While a few of the names included on this list won’t participate in physical combine drills, there are a few names that stand above all others for the Oakland Raiders.
It’s a rough thing in some regard for the Silver and Black, because one of the team’s greatest areas of need is at linebacker.
And, it seems, the Raiders are only one solid offseason away from being legitimate contenders, especially with the decline and possible retirement of Peyton Manning, along with a Chargers team that has struggled mightily.
It’s not that running 40 yards in underwear is telling, it’s that it is part of a much larger dynamic that is designed to create stress for young men, who must perform under immense pressure or risk losing out on millions of dollars.
The meat market, where grown men strip down and come under scrutiny for every detail of their chiseled frames, a tone-setter for the rest of their time in Indianapolis.
Then there’s the constant preparation with trainers, which won’t stop until after all the drills are completed. Wake up at dawn, crash late in the evening.

◆ **INFORMATION SHOWN**
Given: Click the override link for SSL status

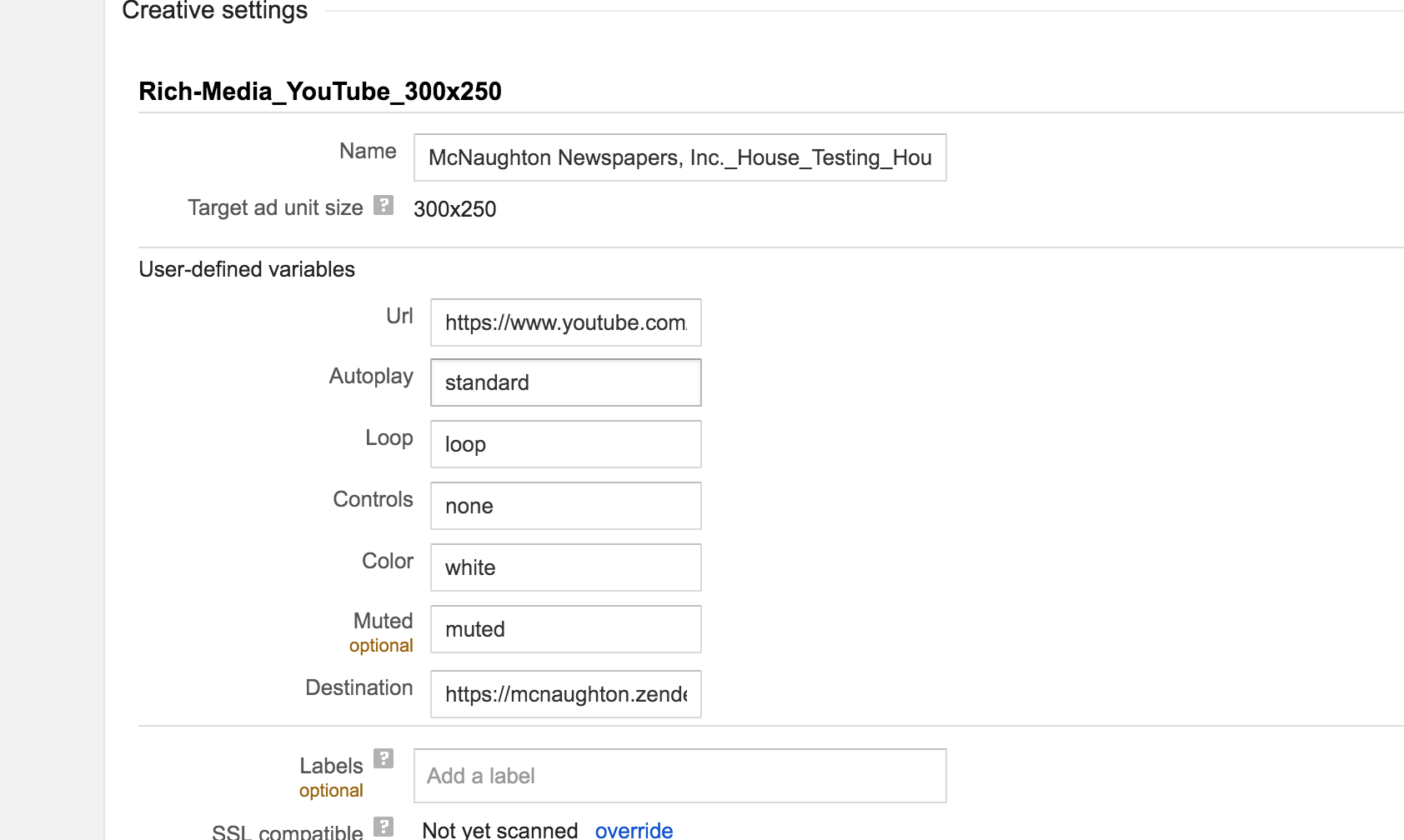Looking at the screenshot, I should pyautogui.click(x=634, y=830).
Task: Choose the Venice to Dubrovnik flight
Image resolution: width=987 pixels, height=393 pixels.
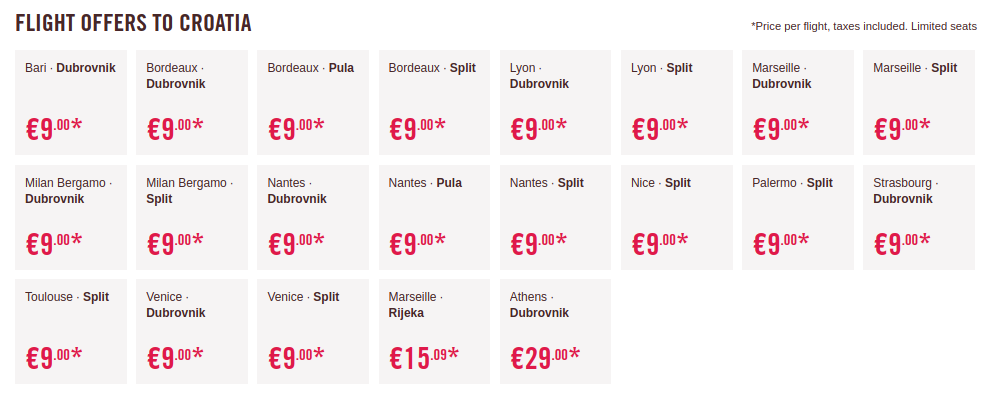Action: [x=192, y=331]
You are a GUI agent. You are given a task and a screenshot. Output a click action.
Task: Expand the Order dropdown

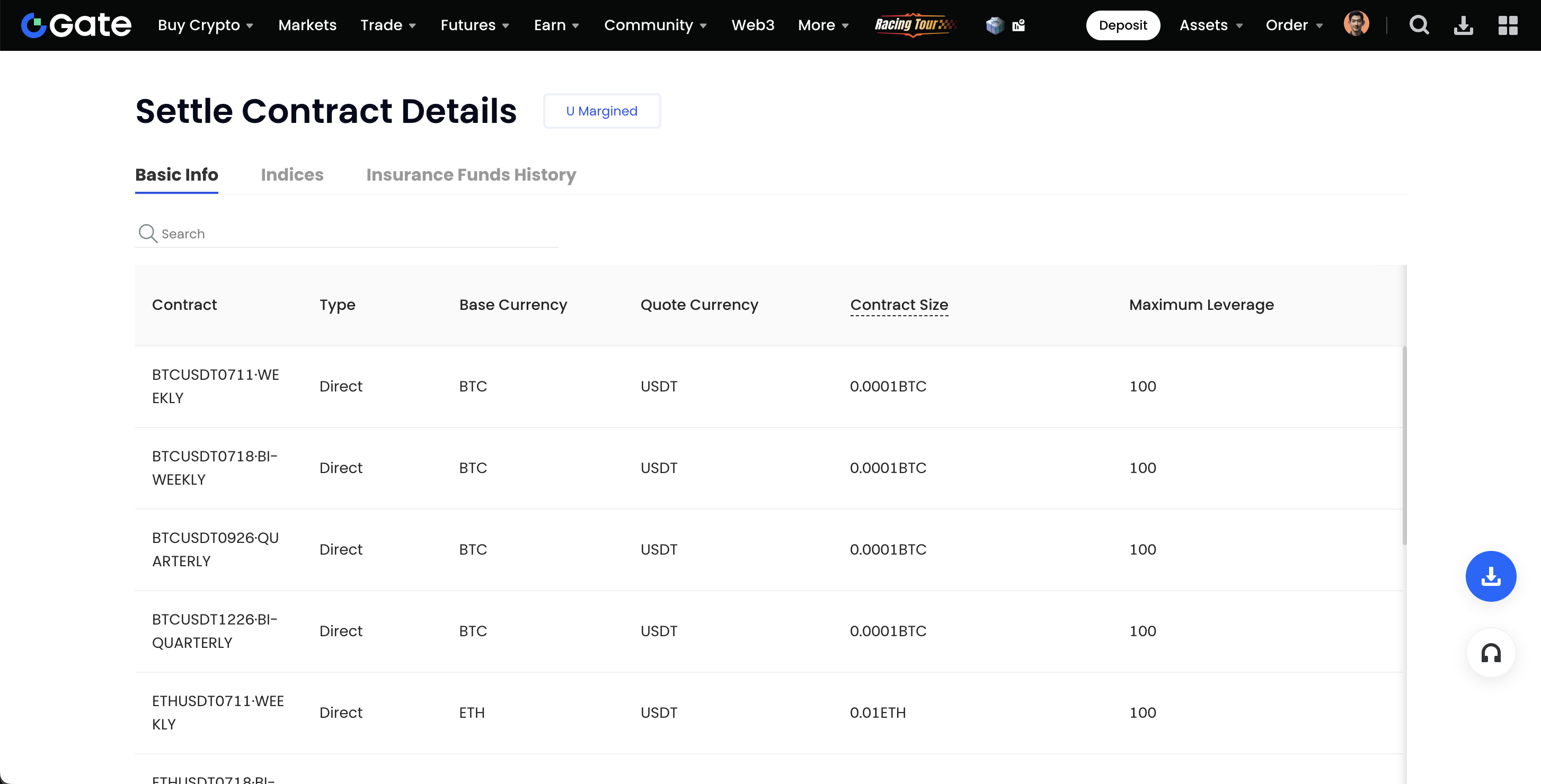(x=1294, y=25)
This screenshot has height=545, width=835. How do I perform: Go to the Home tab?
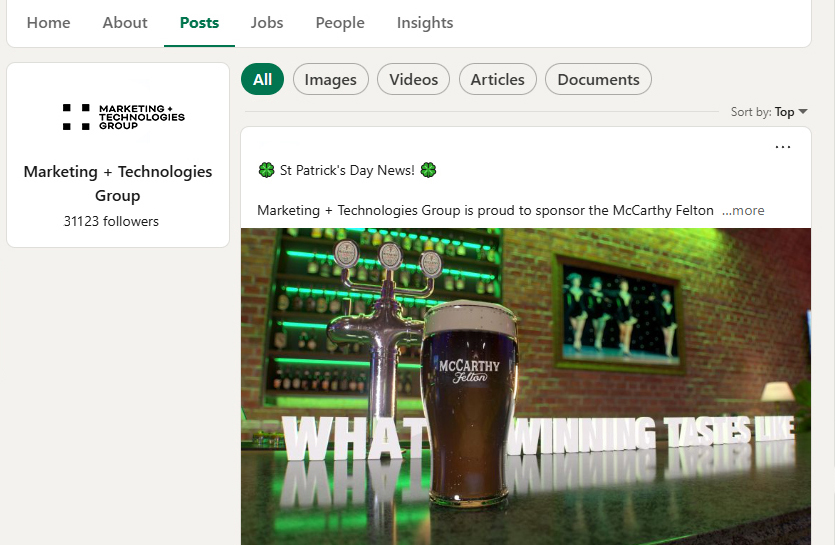pyautogui.click(x=48, y=23)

◆ **DIRECTION A**
Repeat the Raiders combine article word for word, starting with "It’s a rough" and going on through "time in Indianapolis.".
◆ **DIRECTION B**
Answer these questions from the Raiders combine article.
(i) What position does the article name as one of the team's greatest areas of need?
(ii) Whose decline and possible retirement does it mention?
(iii) In what city do the young men spend their time under scrutiny?
Rely on the Raiders combine article alone, not on the entries.

◆ **OUTPUT A**
It’s a rough thing in some regard for the Silver and Black, because one of the team’s greatest areas of need is at linebacker.
And, it seems, the Raiders are only one solid offseason away from being legitimate contenders, especially with the decline and possible retirement of Peyton Manning, along with a Chargers team that has struggled mightily.
It’s not that running 40 yards in underwear is telling, it’s that it is part of a much larger dynamic that is designed to create stress for young men, who must perform under immense pressure or risk losing out on millions of dollars.
The meat market, where grown men strip down and come under scrutiny for every detail of their chiseled frames, a tone-setter for the rest of their time in Indianapolis.

◆ **OUTPUT B**
(i) Linebacker
(ii) Peyton Manning's
(iii) Indianapolis